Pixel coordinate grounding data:
··········

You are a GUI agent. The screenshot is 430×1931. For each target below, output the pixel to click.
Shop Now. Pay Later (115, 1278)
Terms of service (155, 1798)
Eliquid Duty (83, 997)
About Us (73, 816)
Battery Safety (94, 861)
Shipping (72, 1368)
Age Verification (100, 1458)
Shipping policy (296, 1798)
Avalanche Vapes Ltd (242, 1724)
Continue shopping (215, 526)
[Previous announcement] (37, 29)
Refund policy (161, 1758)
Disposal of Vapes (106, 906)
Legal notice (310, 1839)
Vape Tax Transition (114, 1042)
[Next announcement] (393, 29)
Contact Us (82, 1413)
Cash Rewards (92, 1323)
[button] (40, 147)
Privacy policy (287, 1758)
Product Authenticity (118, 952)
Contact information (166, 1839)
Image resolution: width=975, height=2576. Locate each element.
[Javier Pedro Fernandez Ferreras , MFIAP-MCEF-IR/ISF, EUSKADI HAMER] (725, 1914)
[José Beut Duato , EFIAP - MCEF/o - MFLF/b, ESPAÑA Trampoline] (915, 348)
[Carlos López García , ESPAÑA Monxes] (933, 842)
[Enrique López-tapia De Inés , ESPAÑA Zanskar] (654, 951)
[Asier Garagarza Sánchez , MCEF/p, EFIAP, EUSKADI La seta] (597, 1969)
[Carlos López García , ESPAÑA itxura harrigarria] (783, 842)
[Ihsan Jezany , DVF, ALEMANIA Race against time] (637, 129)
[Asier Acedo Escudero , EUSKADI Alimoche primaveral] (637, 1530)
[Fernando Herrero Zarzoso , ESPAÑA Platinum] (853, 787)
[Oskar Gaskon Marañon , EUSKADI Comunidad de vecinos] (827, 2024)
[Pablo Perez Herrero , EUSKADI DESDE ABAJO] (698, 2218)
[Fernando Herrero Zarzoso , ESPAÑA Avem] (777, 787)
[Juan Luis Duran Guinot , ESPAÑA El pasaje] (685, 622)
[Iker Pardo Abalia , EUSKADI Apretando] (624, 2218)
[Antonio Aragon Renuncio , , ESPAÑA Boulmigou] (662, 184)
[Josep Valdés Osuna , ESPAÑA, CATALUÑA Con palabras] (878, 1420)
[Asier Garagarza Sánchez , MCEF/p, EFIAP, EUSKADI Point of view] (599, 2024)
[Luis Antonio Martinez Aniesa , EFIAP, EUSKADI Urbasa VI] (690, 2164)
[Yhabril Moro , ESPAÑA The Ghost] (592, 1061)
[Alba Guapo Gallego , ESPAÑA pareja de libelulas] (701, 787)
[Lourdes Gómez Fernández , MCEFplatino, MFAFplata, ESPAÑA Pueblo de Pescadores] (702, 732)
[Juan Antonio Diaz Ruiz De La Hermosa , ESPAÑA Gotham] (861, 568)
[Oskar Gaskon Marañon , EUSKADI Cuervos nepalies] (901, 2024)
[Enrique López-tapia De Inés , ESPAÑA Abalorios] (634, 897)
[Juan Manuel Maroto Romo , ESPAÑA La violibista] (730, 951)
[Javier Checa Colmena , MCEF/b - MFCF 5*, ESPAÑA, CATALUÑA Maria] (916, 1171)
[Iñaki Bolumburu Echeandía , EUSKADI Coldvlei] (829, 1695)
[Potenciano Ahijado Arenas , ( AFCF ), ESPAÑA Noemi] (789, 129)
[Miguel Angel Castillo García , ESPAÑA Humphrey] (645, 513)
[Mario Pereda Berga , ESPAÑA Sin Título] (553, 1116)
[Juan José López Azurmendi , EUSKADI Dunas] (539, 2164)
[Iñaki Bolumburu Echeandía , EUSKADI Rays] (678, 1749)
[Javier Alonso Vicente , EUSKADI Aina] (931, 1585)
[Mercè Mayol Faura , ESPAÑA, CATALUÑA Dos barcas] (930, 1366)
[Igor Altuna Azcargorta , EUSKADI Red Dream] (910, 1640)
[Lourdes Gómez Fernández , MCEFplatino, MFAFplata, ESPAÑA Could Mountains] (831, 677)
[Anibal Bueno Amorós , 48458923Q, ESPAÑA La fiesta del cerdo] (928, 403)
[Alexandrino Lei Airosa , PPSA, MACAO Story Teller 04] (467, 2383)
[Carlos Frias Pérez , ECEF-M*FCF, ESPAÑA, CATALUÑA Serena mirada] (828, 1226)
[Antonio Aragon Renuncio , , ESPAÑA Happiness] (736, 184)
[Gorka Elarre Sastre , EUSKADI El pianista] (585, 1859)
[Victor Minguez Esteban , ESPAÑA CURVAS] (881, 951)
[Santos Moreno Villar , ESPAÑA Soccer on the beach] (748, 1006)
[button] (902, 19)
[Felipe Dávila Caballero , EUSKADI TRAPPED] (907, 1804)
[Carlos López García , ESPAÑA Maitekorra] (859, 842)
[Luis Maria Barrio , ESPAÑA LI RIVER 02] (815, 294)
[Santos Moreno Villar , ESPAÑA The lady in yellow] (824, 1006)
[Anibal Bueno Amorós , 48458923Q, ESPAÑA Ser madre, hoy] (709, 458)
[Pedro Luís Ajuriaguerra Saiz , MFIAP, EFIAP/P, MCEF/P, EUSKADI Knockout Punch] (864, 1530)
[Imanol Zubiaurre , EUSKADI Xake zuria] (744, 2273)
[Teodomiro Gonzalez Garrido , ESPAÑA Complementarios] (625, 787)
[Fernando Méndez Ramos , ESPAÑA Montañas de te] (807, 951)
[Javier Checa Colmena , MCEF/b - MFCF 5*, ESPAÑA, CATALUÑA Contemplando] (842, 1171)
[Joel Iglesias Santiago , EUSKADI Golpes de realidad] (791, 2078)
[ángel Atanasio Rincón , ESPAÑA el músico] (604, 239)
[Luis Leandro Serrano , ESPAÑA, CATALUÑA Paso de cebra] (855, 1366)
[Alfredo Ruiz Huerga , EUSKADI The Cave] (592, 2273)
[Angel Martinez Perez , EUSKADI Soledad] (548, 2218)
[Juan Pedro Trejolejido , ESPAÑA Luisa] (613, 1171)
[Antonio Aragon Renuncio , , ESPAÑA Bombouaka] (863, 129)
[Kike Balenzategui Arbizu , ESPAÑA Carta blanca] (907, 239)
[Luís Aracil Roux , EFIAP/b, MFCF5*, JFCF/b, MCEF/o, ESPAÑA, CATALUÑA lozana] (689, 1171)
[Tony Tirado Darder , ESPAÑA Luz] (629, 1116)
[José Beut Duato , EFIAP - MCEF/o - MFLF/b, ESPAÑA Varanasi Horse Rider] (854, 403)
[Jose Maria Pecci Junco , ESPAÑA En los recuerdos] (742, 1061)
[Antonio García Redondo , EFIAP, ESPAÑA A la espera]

··········

◆ Your objective
Of all the entries above, output exactly the lines between the one holding "[Luis Maria Barrio" and the one holding "[Luis Leandro Serrano", inclusive.

◆ Completed exercise
[Luis Maria Barrio , ESPAÑA LI RIVER 02] (815, 294)
[Santos Moreno Villar , ESPAÑA The lady in yellow] (824, 1006)
[Anibal Bueno Amorós , 48458923Q, ESPAÑA Ser madre, hoy] (709, 458)
[Pedro Luís Ajuriaguerra Saiz , MFIAP, EFIAP/P, MCEF/P, EUSKADI Knockout Punch] (864, 1530)
[Imanol Zubiaurre , EUSKADI Xake zuria] (744, 2273)
[Teodomiro Gonzalez Garrido , ESPAÑA Complementarios] (625, 787)
[Fernando Méndez Ramos , ESPAÑA Montañas de te] (807, 951)
[Javier Checa Colmena , MCEF/b - MFCF 5*, ESPAÑA, CATALUÑA Contemplando] (842, 1171)
[Joel Iglesias Santiago , EUSKADI Golpes de realidad] (791, 2078)
[ángel Atanasio Rincón , ESPAÑA el músico] (604, 239)
[Luis Leandro Serrano , ESPAÑA, CATALUÑA Paso de cebra] (855, 1366)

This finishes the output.